▶ **Document text**:

Multi-Objective Bayesian Optimization via Adaptive ε-Constraints Decomposition¶

Conference: ICML 2026
arXiv: 2604.15959
Code: https://github.com/YangYaohong1/STAGE-BO
Area: Bayesian Optimization / Multi-Objective Optimization
Keywords: Multi-Objective Bayesian Optimization, ε-constraint method, Pareto coverage, fill distance, Thompson sampling

TL;DR¶

STAGE-BO reformulates MOBO as a sequence of ε-constrained single-objective Bayesian sub-problems with "thresholds adaptively selected via fill distance," solved using cEI. This achieves uniform Pareto front coverage without calculating hypervolume and is naturally compatible with hard constraints and user preferences.

Background & Motivation¶

Background: The mainstream approach for Multi-Objective Bayesian Optimization (MOBO) involves fitting a Gaussian Process (GP) for each objective and using an acquisition function to guide the next expensive black-box evaluation. Most acquisition functions are designed around Hypervolume (HV) improvement, such as qEHVI, JESMO, and TSEMO.

▶ **Stated goal a**: Pick out every line of the listing below that contains the string "provided".
The article on multi-objective Bayesian optimization and the listing are unrelated pieces of material.

▶ **Data for this task**:
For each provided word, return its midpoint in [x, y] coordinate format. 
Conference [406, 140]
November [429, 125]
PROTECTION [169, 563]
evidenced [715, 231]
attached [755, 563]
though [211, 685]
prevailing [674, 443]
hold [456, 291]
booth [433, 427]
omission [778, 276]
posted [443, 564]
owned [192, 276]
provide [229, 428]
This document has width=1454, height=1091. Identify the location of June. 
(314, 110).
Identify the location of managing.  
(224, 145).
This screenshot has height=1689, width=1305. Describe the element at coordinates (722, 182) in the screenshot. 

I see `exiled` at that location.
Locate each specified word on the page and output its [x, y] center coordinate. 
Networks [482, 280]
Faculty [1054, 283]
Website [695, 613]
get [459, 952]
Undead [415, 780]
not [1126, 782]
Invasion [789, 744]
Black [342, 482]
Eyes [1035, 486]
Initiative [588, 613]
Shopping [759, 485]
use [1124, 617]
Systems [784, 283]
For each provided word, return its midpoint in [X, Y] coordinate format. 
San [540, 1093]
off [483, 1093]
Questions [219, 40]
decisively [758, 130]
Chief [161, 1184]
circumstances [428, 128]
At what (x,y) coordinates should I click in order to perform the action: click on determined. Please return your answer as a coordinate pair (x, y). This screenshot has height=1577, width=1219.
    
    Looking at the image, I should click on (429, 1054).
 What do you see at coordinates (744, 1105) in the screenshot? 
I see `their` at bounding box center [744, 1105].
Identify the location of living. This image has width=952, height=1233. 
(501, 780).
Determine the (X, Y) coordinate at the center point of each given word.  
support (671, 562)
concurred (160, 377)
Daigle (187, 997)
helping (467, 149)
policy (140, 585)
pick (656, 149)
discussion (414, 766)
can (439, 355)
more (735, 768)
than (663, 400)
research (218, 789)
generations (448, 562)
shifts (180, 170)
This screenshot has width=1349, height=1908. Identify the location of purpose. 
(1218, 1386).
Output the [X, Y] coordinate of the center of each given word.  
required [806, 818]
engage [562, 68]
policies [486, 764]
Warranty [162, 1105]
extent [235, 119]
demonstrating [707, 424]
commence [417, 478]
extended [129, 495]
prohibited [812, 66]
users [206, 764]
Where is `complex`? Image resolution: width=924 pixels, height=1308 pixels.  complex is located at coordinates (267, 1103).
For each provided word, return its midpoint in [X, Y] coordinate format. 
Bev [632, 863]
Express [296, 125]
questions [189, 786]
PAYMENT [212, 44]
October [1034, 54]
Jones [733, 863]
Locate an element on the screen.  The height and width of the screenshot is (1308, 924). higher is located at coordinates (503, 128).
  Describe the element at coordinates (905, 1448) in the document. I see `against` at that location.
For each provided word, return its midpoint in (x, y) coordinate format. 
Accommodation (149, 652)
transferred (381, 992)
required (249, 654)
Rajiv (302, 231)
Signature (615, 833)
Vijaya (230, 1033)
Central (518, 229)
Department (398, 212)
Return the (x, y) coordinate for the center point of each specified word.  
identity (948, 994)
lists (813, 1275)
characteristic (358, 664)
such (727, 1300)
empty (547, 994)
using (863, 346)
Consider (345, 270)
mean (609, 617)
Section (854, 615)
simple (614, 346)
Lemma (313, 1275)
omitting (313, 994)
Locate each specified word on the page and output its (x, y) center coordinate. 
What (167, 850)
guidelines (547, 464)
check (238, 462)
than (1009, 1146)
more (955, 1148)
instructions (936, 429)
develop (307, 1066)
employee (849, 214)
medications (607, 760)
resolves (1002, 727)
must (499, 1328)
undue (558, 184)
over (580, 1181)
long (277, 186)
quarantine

▶ **Stated goal b**: Carry on the article on multi-objective Bayesian optimization above, picking up after its last sentence.

▶ **Response a**:
For each provided word, return its midpoint in [x, y] coordinate format. 
For each provided word, return its midpoint in [X, Y] coordinate format. 
For each provided word, return its midpoint in [X, Y] coordinate format. 
For each provided word, return its midpoint in (x, y) coordinate format. 

▶ **Response b**:
Limitations of Prior Work: Relying solely on HV comes with two significant costs. First, the exact calculation of HV grows exponentially with the number of objectives \(m\), becoming computationally infeasible for \(m \ge 4\). Second, theoretical work by Auger et al. indicates that the asymptotic point density of HV maximization is proportional to the square root of the negative slope of the Pareto front \(\propto \sqrt{-F'(\mathbf{x})}\), causing solutions to cluster in "knee" regions and sparsely cover flat areas, with IGD often an order of magnitude worse than optimal methods.

Key Challenge: existing "accelerated coverage" schemes either still rely on HV (DGEMO, PDBO, MOBO-OSD) or follow scalarization routes (ParEGO, TS-TCH). In scalarization, a uniform distribution of weights does not equate to a uniform distribution of points on the Pareto front, often resulting in clusters and geometric holes. The fundamental contradiction lies in the "lack of explicit sampling directed at geometric gaps in the front."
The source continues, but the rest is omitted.